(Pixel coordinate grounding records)

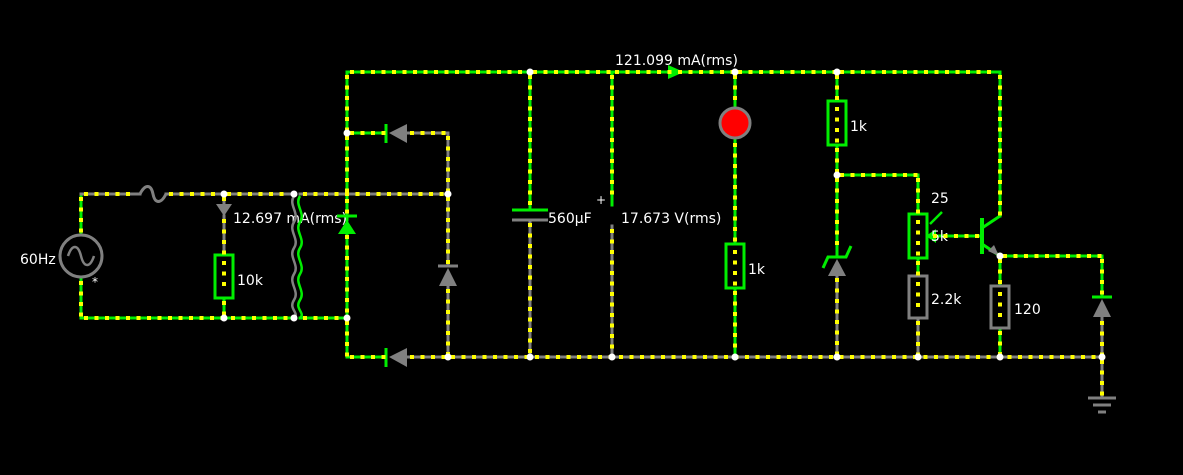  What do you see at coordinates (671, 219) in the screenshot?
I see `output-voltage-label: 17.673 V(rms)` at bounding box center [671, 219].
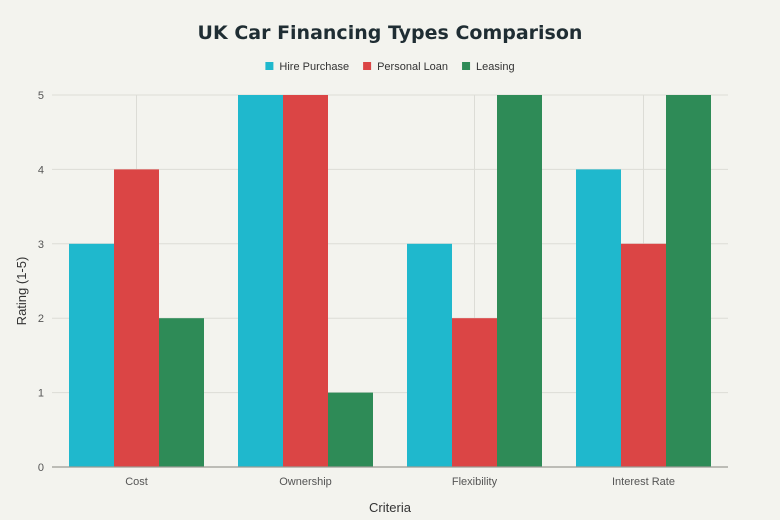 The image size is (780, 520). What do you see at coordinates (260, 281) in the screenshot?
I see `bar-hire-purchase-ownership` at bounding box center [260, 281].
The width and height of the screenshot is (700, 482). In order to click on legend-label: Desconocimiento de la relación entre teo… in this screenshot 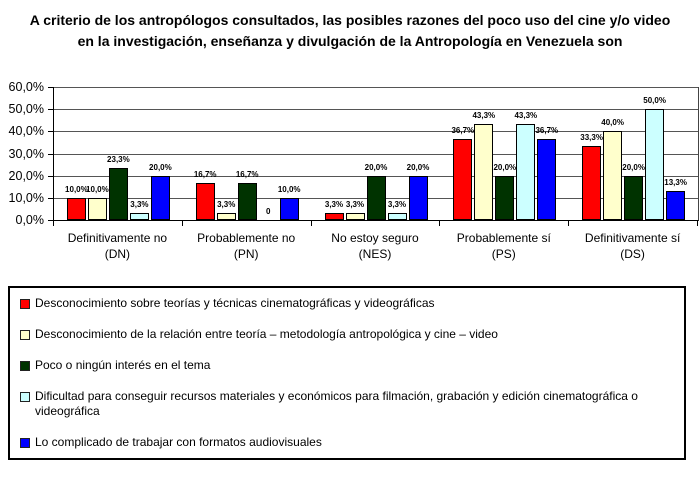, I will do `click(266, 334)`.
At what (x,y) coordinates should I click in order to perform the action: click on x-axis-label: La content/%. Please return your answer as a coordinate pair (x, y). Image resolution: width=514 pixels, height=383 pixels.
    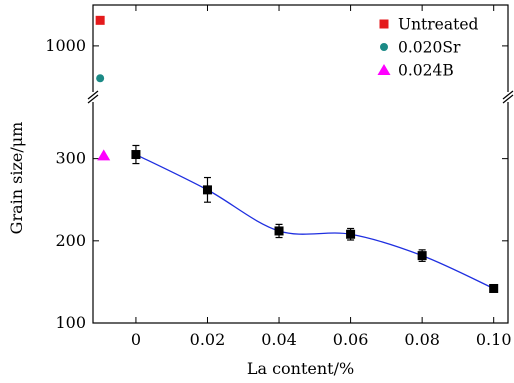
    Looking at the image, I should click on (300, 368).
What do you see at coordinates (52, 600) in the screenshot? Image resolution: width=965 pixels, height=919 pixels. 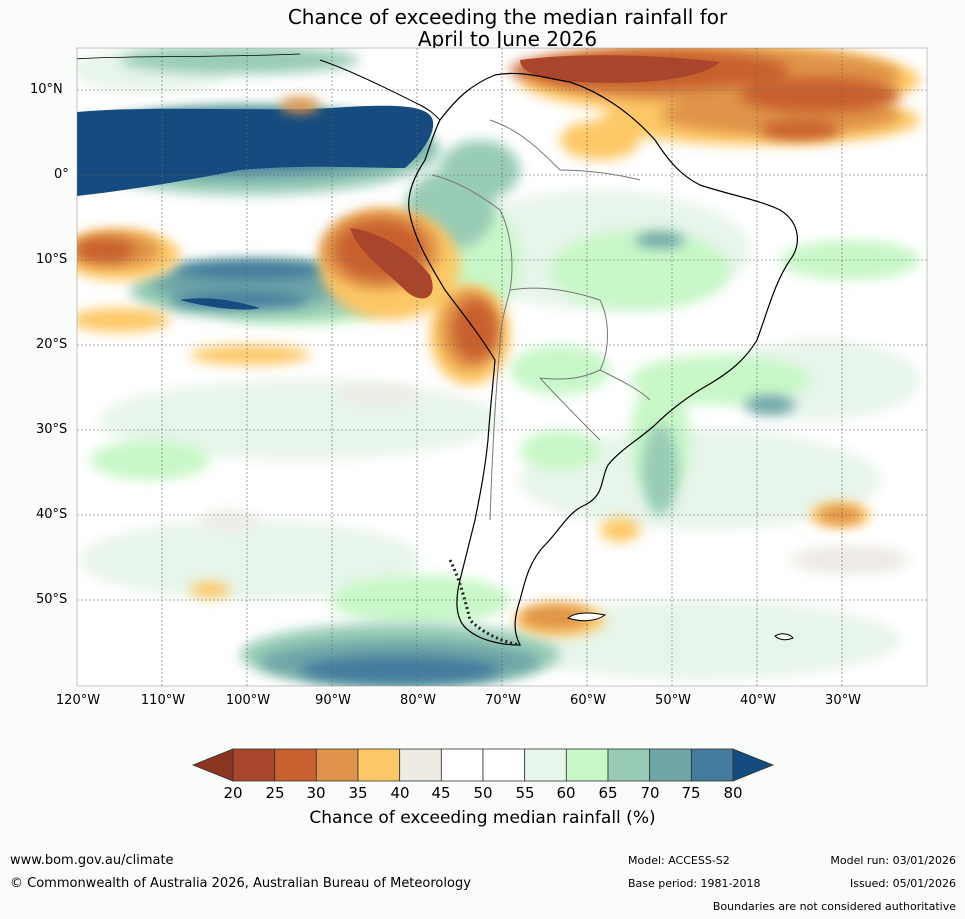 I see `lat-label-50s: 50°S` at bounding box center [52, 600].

Problem
Please select every line of the records above that contains the word "should", and copy those lines. Case counts.

Solution to the problem
At what (x,y) coordinates should I click in order to perform the action: click on x-axis-label: La content/%. Please return your answer as a coordinate pair (x, y). Image resolution: width=514 pixels, height=383 pixels.
    Looking at the image, I should click on (300, 368).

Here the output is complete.